Nevertheless, expectations for politically fueled moves in asset prices around the 2024 vote are high among some strategists, with Goldman Sachs saying the election could be a “major market event.”
Sameer Samana, senior global market strategist at the Wells Fargo Investment Institute, said a second term for either Biden or Trump could heighten focus on issues they have already emphasized in their first term, such as tax cuts for Trump and environmental spending for Biden.
“Neither one has really changed all that much with respect to their philosophy and what their goals are. If anything they might lean harder onto them,” he said.
For now, the market’s spirits are high. After a wild two-year ride, the S&P 500 stands at an all-time record on expectations that the Fed will cut interest rates later this year while the economy remains resilient. Bets on Fed easing have also brought down Treasury yields, which move inversely to prices, from last year’s 16-year highs.
FOCUS ON TAXES
Lower taxes could give a broad boost to equity markets if Trump wins and succeeds in making his 2017 cuts permanent – though fears of a revived trade battle with China might counterbalance some of those gains, analysts at TD Securities wrote in a recent report. Trump has proposed to increase tariffs by 10% across the board to bolster US manufacturing.
Tax cuts could also stir fears of growing budget deficits and weigh on Treasury prices by pushing up term premium – a measure of the compensation investors demand for holding long-term bonds, the firm wrote.
Rating agency Fitch last summer downgraded the US government’s top credit rating, citing factors including expected fiscal deterioration in coming years.
A Biden win might mean higher corporate taxes, a possible negative for stocks, according to TD’s analysts.
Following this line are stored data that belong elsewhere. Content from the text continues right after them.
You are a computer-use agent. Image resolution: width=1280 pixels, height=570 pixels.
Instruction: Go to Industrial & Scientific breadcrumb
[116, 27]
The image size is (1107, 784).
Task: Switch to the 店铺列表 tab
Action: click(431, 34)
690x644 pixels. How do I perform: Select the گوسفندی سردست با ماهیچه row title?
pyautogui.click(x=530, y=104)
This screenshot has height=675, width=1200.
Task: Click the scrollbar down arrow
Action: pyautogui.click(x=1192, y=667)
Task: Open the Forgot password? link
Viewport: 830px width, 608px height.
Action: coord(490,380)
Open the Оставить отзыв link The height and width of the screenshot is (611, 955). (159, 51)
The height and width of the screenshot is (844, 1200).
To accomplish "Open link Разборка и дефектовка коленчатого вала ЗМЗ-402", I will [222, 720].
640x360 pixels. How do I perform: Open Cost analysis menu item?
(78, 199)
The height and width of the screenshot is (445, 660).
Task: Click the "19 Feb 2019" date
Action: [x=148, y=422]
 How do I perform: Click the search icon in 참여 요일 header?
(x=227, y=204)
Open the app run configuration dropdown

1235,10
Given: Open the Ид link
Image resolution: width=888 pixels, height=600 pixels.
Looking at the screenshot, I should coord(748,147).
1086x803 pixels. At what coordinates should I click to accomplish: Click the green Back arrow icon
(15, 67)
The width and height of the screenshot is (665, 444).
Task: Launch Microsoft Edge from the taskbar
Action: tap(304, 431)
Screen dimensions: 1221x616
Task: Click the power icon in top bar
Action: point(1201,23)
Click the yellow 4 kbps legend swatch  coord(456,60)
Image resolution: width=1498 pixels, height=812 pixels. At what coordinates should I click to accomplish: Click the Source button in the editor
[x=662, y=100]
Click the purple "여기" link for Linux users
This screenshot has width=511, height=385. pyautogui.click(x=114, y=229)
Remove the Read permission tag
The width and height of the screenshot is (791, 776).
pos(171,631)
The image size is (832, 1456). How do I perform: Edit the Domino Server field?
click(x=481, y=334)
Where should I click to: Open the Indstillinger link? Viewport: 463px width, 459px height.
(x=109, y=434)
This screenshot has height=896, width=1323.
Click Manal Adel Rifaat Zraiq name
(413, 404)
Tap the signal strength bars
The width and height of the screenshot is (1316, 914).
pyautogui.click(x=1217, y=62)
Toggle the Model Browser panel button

The degree to which either candidate is able to push through his respective policies could well depend on which party gains control of the House and Senate, they added.
Shares of solar stocks and other renewable energy companies – many of which have been pressured by higher interest rates – stand to benefit from a re-election of Biden due to his expected support of clean energy initiatives, said King Lip, chief strategist at Baker Avenue Wealth Management.
“With rates coming down and continued high government spending on these projects … I think the clean energy industry can do quite well actually under a second Biden administration,” Lip said.
Analysts at Neuberger Berman, meanwhile, said a Republican sweep could trigger a “significant relief rally” for large-cap pharmaceutical companies that would be less likely to see drug price controls implemented as part of the Inflation Reduction Act.
“As a domestically focused sector, healthcare services could … be a shelter from the trade policies of a Trump administration,” wrote Joseph Amato, Neuberger’s chief investment officer, equities.
Some Trump-linked stocks have already seen sharp moves: shares of Digital World Acquisition DWAC.O, the blank check firm set to take his social media platform public, soared on Monday after Florida Governor Ron DeSantis ended his 2024 presidential bid, though they have since pared those gains.
In foreign exchange markets, Goldman Sachs strategists said a Trump presidency could boost the US dollar. Their analysis, which studied a period of dollar strength following Trump’s victory in the Iowa caucus on Jan. 15, “suggests that Trump’s trade and international agenda might ultimately be worth a further 5-10% of upside to the USD in the event of a Trump presidency,” they wrote in a Jan. 22 report.
Strategists warned, however, that markets may be slow to price in any possible outcomes this far from election day.
“The last few elections have really come down to the wire,” said Samana, of Wells Fargo. “I don’t see the market making big bets on either one unless it starts to look like it will be a runaway.”